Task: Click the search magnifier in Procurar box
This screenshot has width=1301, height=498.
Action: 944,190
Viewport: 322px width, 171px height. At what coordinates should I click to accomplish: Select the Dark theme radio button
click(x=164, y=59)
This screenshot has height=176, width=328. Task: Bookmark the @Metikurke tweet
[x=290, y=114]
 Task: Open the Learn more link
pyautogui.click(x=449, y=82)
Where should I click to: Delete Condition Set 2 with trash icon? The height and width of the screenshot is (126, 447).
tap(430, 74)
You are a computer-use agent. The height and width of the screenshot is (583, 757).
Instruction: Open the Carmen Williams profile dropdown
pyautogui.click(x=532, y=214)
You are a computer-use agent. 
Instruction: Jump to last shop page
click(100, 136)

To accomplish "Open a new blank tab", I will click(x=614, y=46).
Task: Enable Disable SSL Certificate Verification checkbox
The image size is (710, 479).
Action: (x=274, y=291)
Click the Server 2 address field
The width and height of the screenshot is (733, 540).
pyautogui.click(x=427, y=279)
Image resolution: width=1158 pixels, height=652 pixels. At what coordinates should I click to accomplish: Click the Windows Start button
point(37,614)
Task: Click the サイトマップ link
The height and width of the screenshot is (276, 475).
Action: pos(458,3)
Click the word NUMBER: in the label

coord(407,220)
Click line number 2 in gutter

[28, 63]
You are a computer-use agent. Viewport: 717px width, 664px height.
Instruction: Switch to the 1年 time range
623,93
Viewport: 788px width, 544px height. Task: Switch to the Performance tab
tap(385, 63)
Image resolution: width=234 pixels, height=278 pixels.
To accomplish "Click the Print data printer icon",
* * * * * * * * *
__WHAT YOU WILL DO__.
Pull every line containing "agent" out of the data above.

__RESULT OF THIS EXERCISE__.
You are a computer-use agent. The height and width of the screenshot is (583, 757).
You are a computer-use agent. 
You are a computer-use agent. Viewport: 717px width, 664px height.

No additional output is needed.